Dans une ambiance détonante, ça c'est sur ! Les deux adolescentes étaient maussades à souhait, Faranth trinquait même ironiquement avec de l'eau. Quant à Mirrim et Alain, ils sont simplement contents de voir un bébé, car ça faisait longtemps.
Et puis de toute façon, la mère, elle a son bébé, ça lui suffit. Hein ? J'ai pas dit le nom ? Ah peut-être… Bref, je vous présente la petite Tellani. Tellani Orlithe, et oui c'est comme ça. Valentine l'a imposé, elle a dit tout net qu'elle n'avait aucun doute sur la paternité, que si quelqu'un en avait, il n'avait qu'à faire des tests génétiques.
Ah tiens, et si je vous donnais des nouvelles des autres
gamins, en attendant ? Souvenez-vous de Faranth qui pataugeait dans l'obtention
de ses bourses ? Et bien nous avons du en arriver aux solutions extrêmes !!
Alors qu'elle arrivait à l'âge auquel soit on fait des études, soit on se
décide à bosser, la demoiselle peinait toujours à avoir sa Blanche du billard,
malgré l'insistance de sa mère… Donc pour éviter qu'elle n'ait gagné toutes ses
bourses précédentes pour rien, et bien on a fait appel à la potion magique de
grand-maman Moreta.
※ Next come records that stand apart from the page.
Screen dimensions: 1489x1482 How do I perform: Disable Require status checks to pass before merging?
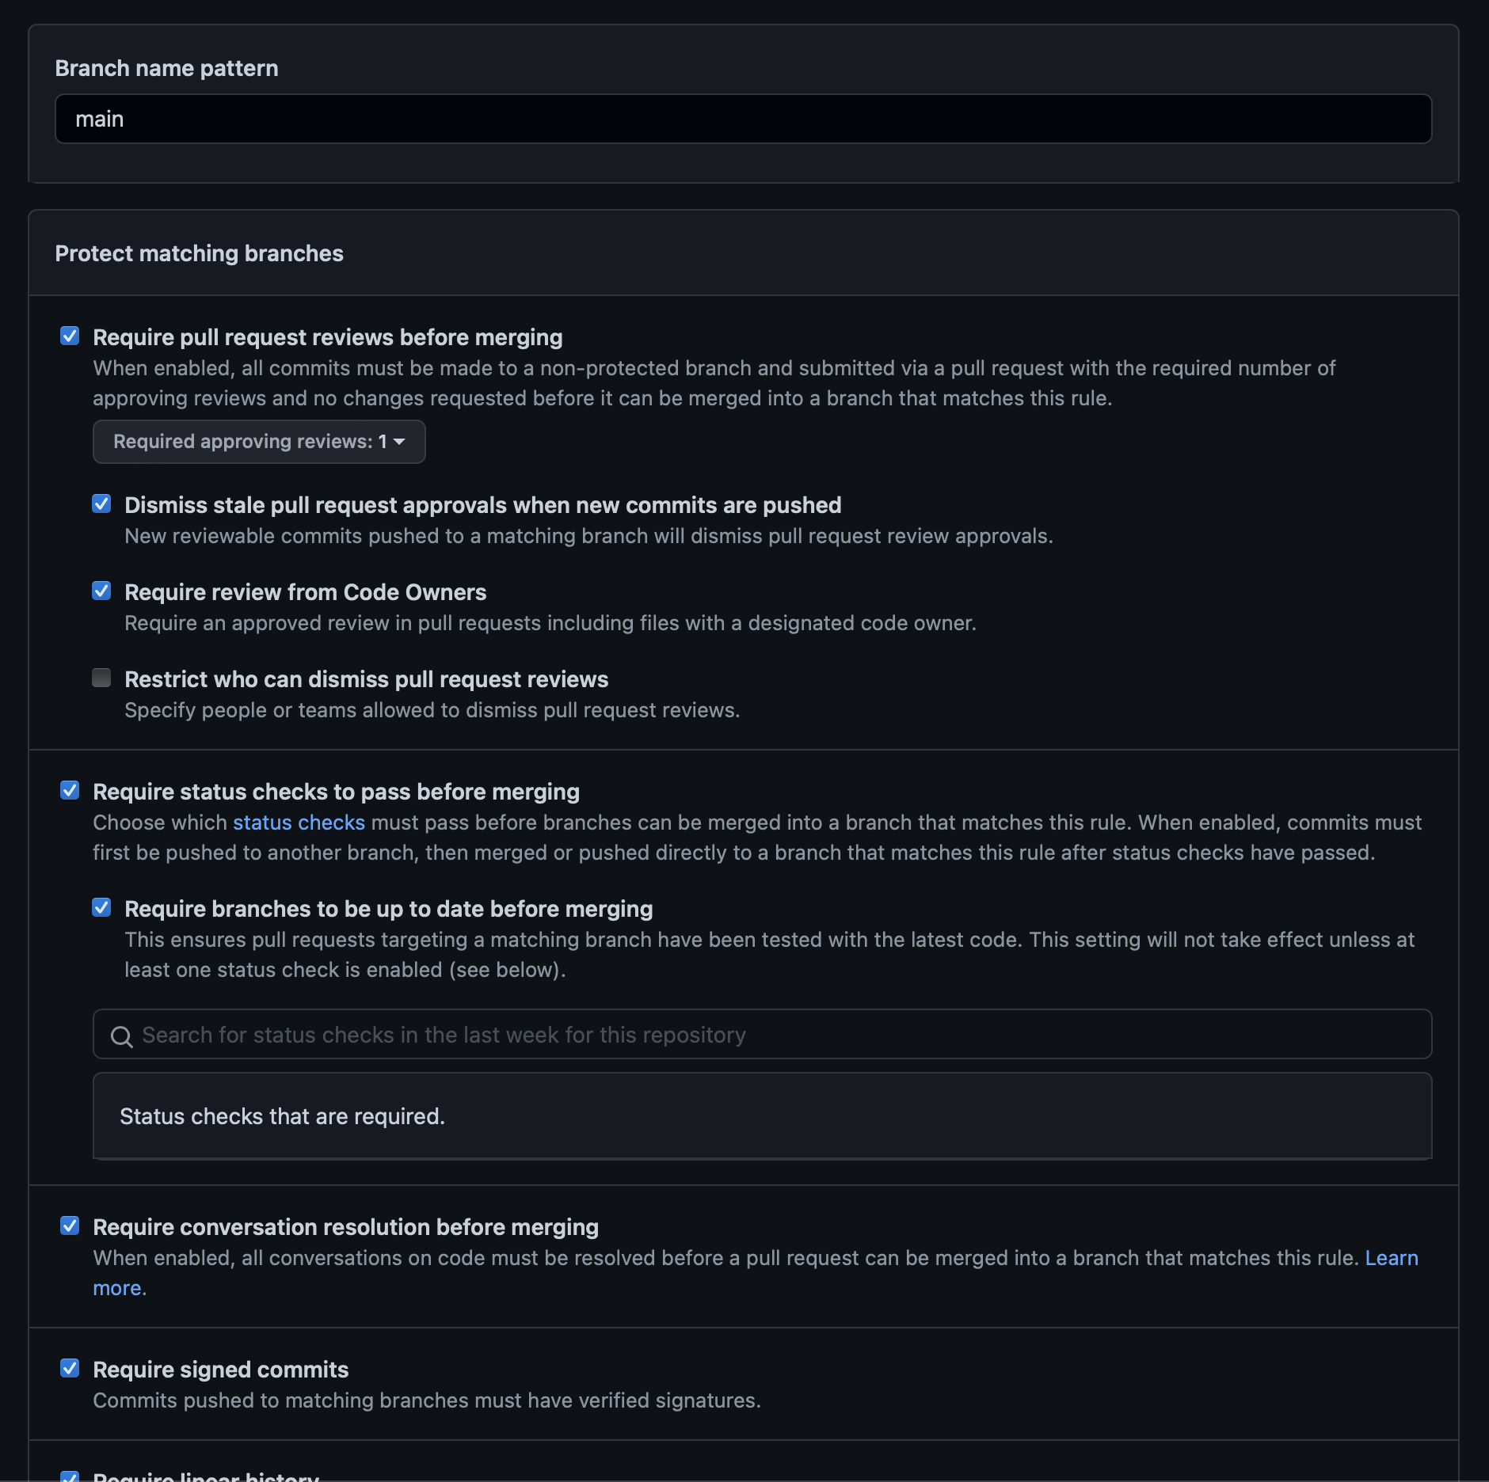[70, 790]
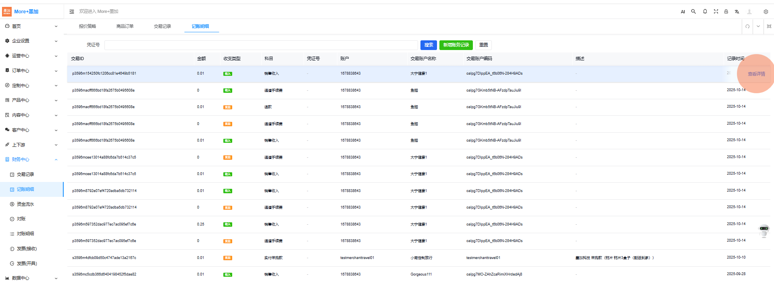Collapse the sidebar using the menu fold icon
The height and width of the screenshot is (282, 774).
coord(72,12)
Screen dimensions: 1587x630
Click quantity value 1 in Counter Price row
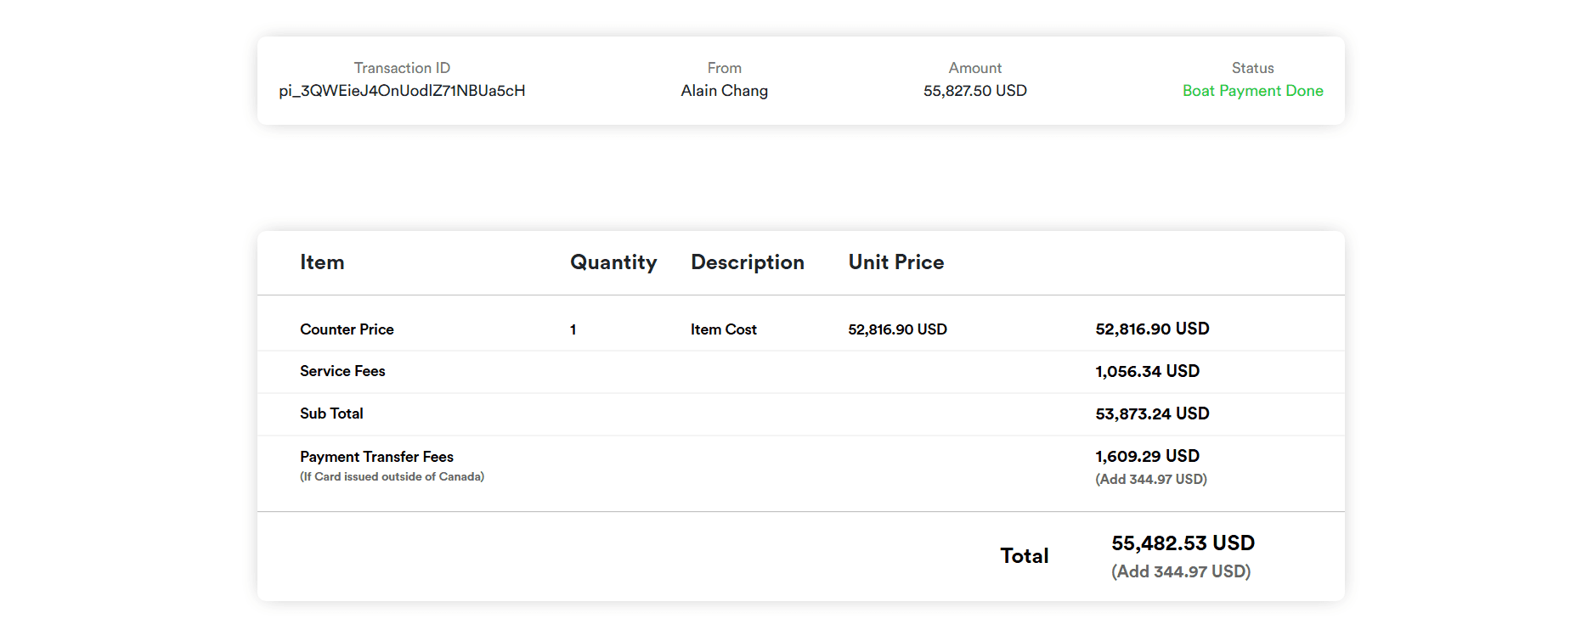[573, 329]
Si c'est pas malheureux, ça… son rythme de vie s'est
ensuite limité à : billard – énergiseur- école – boulot – énergiseur- billard…Faut-il
en vouloir…
En même temps, ça n'est pas elle qui en veut tant que ça. Sa mère a beau être en pleine zénitude, elle ne perd pas le nord… Elle continue d'haranguer sa fille pour qu'elle n'oublie pas l'honneur des Orlithe, les privilèges héréditaires, etc., j'en passe et des meilleures. Bien évidement, Faranth étant toujours remontée contre sa mère, ça finit régulièrement en eau de boudin. Elle a presque daigné envisager de parler à Alain (et bien quoi ? elle fait la tête à sa mère, vous ne croyez pas que c'est pour causer à l'homme qui a fait partir son père !) lorsque celui-ci a finit par faire remarquer d'une voix douce à Mirrim qu'elle faisait perdre du temps à Faranth.
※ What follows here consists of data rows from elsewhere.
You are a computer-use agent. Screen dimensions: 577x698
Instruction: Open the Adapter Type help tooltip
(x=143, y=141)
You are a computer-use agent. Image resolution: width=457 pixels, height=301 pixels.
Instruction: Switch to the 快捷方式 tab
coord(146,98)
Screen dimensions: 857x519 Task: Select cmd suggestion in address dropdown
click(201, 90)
Il ne s'est bien sur vu récolter qu'un regard noir de sa
femme et une moue boudeuse de sa belle-fille. Pauvre homme, à mon sens, on ne
l'y reprendra plus…
Sur ce, Faranth était reparti près du billard chercher
quelqu'un avec qui jouer. Ben oui, une bourse, ça ne s'obtient pas en jouant
seul, c'est beaucoup trop facile. Et sa proie régulière en ce moment à ce jeu
là, c'est soit Canth, soit… son père… Et oui, l'ami Paco passe régulièrement à
la maison. D'abord pour voir ses enfants pousser, et ensuite, pour tenter de
parler à Canth qui a une nette tendance à fuir sa présence.
Lui-même pas mauvais en billard, il se retrouve donc souvent
à y jouer avec sa fille, pour qu'elle se perfectionne. C'est également
l'occasion pour eux de discuter, mais comme en ce moment, tout ce que Faranth
peut dire sert à maudire sa mère, il préfère éviter d'entrer dans le conflit.
Comme il lui a dit, il préfère qu'elle se fasse son idée elle-même.
"Faranth, je t'ai déjà demandé, ma puce, mais où est
ton frère ?
-Canth est à son petit boulot, papa.
-Ah. Et il rentre quand ?
-18 h, je te l'ai dit. Mais je t'ai aussi dit qu'il n'a pas
très envie de te voir.
-Je sais ma fille, je sais. Mais ce soir, je reste ici
jusqu'à ce que je l'attrape. Cette situation est devenue pénible, il faut qu'on
parle."
Et ce soir là, Paco l'attrapa. Il maintint sa fille près de
lui au billard car il la soupçonnait d'avertir Canth de sa présence…
"Canth, fiston, je sais que tu n'en as pas envie, mais
il faut qu'on parle.
-Pfff. Quoi ? Tu veux tout le temps qu'on parle, qu'est-ce
que tu as donc de si important à dire ??
-Que je t'aime."
*silence*
"Ah. Je ne sais pas quoi te répondre. Je ne te déteste
pas mais ton départ sans même me dire au revoir m'a beaucoup perturbé…
-Je le sais Canth, je le sais, de la même façon que je sais
que tu ne veux pas vivre avec moi
-Ne reviens pas là-dessus ! l'interrompit Canth.
-Ecoute, je ne comprends pas exactement pourquoi tu veux
rester ici, mais tu as tes raisons et je les respecte. Je venais simplement te
dire, Canth, que nous nous sommes tellement éloignés, trop éloignés !
-C'est toi qui est parti, non ?
-Je sais que j'en porte la responsabilité, n'en doute pas.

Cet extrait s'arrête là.